Más de 15 mil personas han sido capacitadas en Lengua de Señas Mexicana en Campeche desde 2022, informó la Secretaría de Inclusión del estado. Sin embargo, colectivos de personas sordas advierten que los avances no han eliminado los estigmas, la discriminación laboral y las barreras de comunicación en escuelas, hospitales y oficinas públicas.
El programa estatal de LSM comenzó como estrategia para garantizar el derecho a la comunicación de la comunidad sorda, estimada en 8,200 personas en la entidad. A través de talleres gratuitos, cursos en línea y convenios con universidades, se ha formado a docentes, policías, personal médico, servidores públicos y familiares. Solo en 2025, egresaron 4,300 nuevos intérpretes básicos y 120 intérpretes certificados.
Pese a la cifra, la Asociación de Sordos de Campeche señala que menos del 5% de las dependencias cuenta con personal que domine LSM de forma funcional. “Nos siguen atendiendo con papelitos o nos piden que llevemos a un familiar. En hospitales nos dejan fuera de consultas importantes porque no hay intérprete”, denunció la presidenta del colectivo.
En el ámbito educativo, la Secretaría de Educación reporta 62 escuelas con al menos un docente capacitado, pero padres de familia indican que la mayoría de los niños sordos sigue sin acompañamiento diario en el aula. La falta de intérpretes profesionales en nivel medio superior y superior también frena la inclusión. De las 11 universidades públicas del estado, solo dos tienen servicio permanente de interpretación.
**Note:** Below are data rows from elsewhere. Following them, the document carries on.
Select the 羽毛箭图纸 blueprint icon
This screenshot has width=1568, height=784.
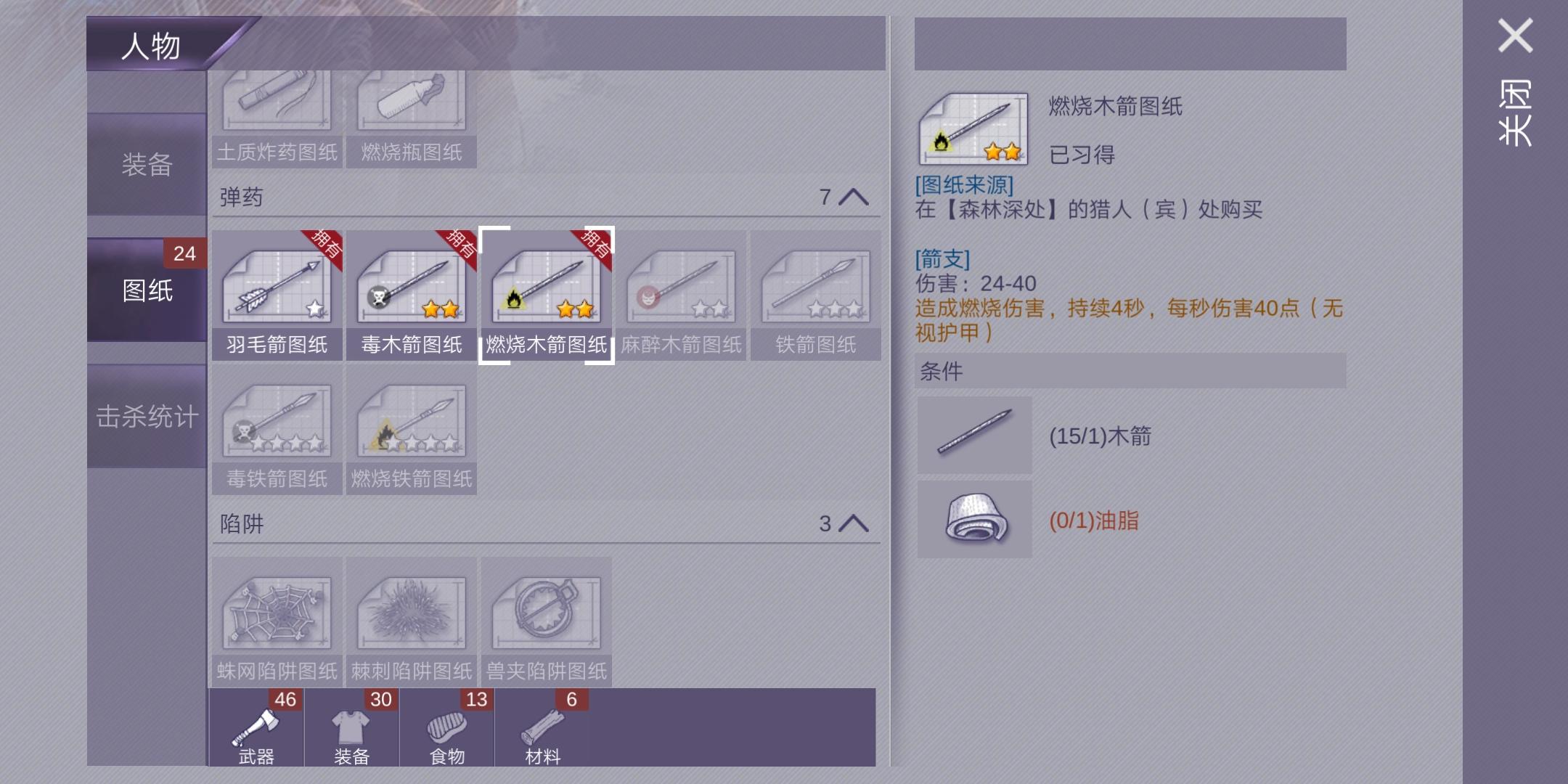click(277, 295)
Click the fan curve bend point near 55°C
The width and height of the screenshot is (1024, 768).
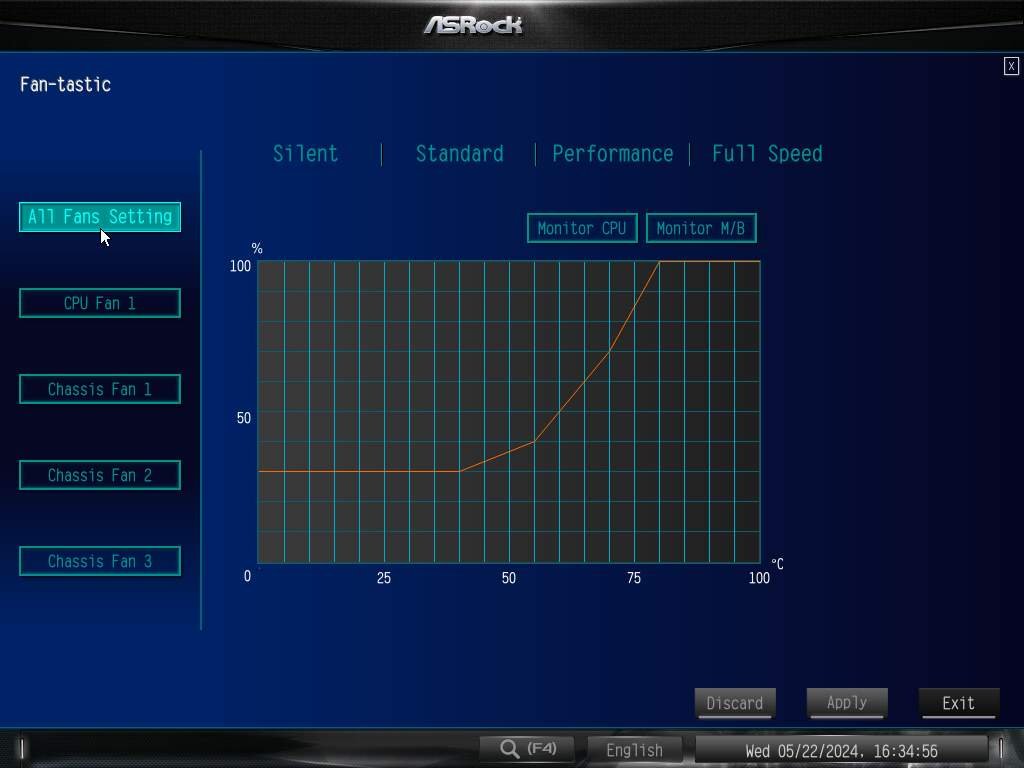(x=535, y=440)
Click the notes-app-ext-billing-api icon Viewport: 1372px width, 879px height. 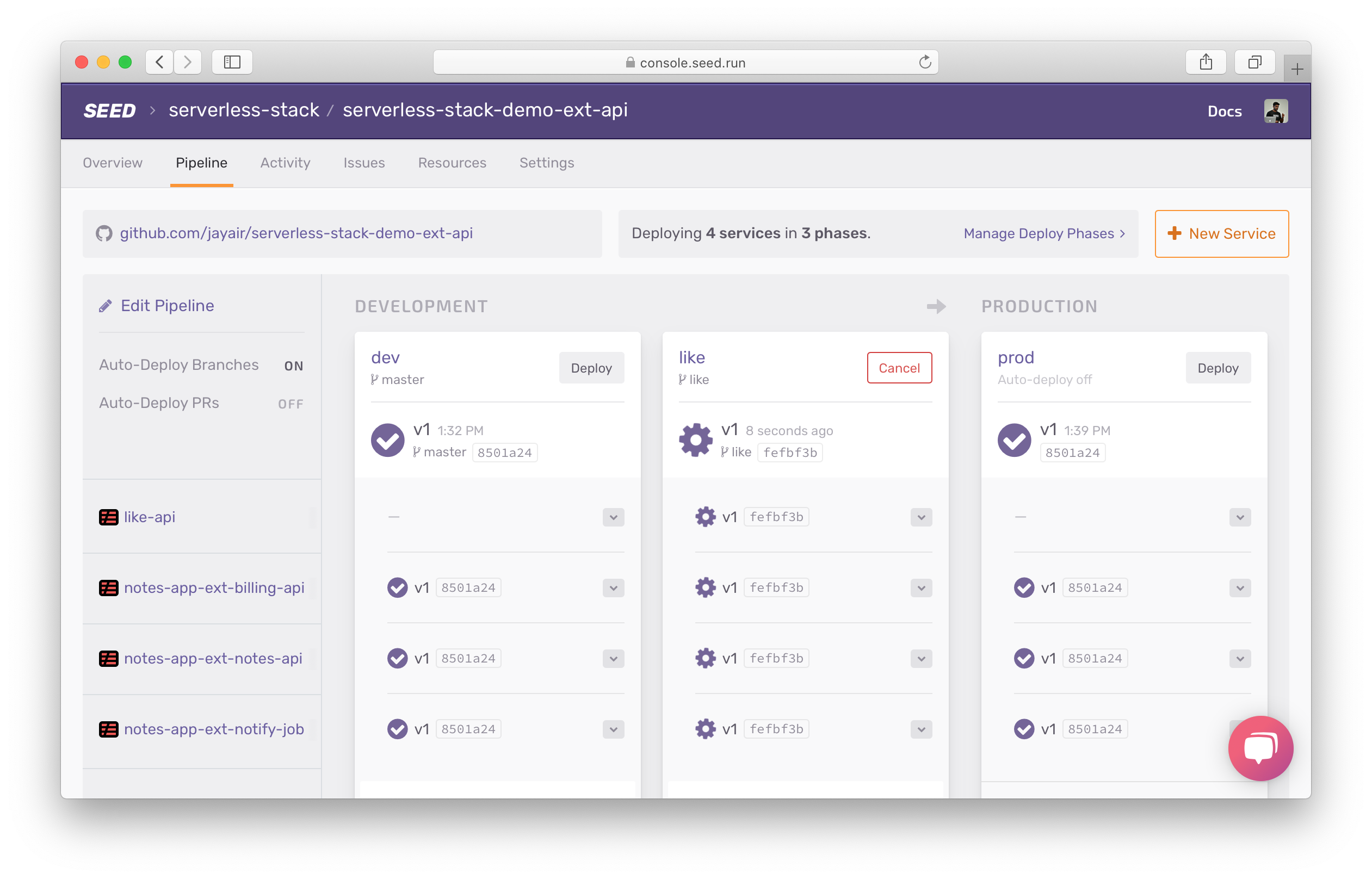[107, 588]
El estigma social es otra barrera. Personas sordas relataron que enfrentan burlas, infantilización y negativa de contratación por “no poder contestar el teléfono”. La Encuesta Estatal de Discriminación 2025 ubicó a la discapacidad auditiva como la tercera causa de exclusión laboral en Campeche.
Para 2026, la Secretaría de Inclusión anunció tres medidas: certificación de 300 nuevos intérpretes con apoyo del DIF Nacional, instalación de ventanillas inclusivas en 18 oficinas clave y una campaña en medios para sensibilizar sobre la cultura sorda. También se enviará al Congreso una iniciativa para que LSM sea obligatoria en planes de protección civil y atención de emergencias.
Especialistas del Centro de Estudios Lingüísticos y Literarios subrayan que capacitar no basta si no se cambia la percepción. “La LSM no es mímica, es un idioma con gramática propia. Mientras se vea como favor y no como derecho, el estigma seguirá”, explicó una investigadora.
Colectivos pidieron que los 15 mil capacitados se conviertan en red activa de apoyo y que las empresas cumplan la cuota de inclusión laboral del 3% que marca la ley estatal. La meta, dicen, es que Campeche deje de medir avances solo en cursos y empiece a contarlos en servicios reales, empleos y trato digno.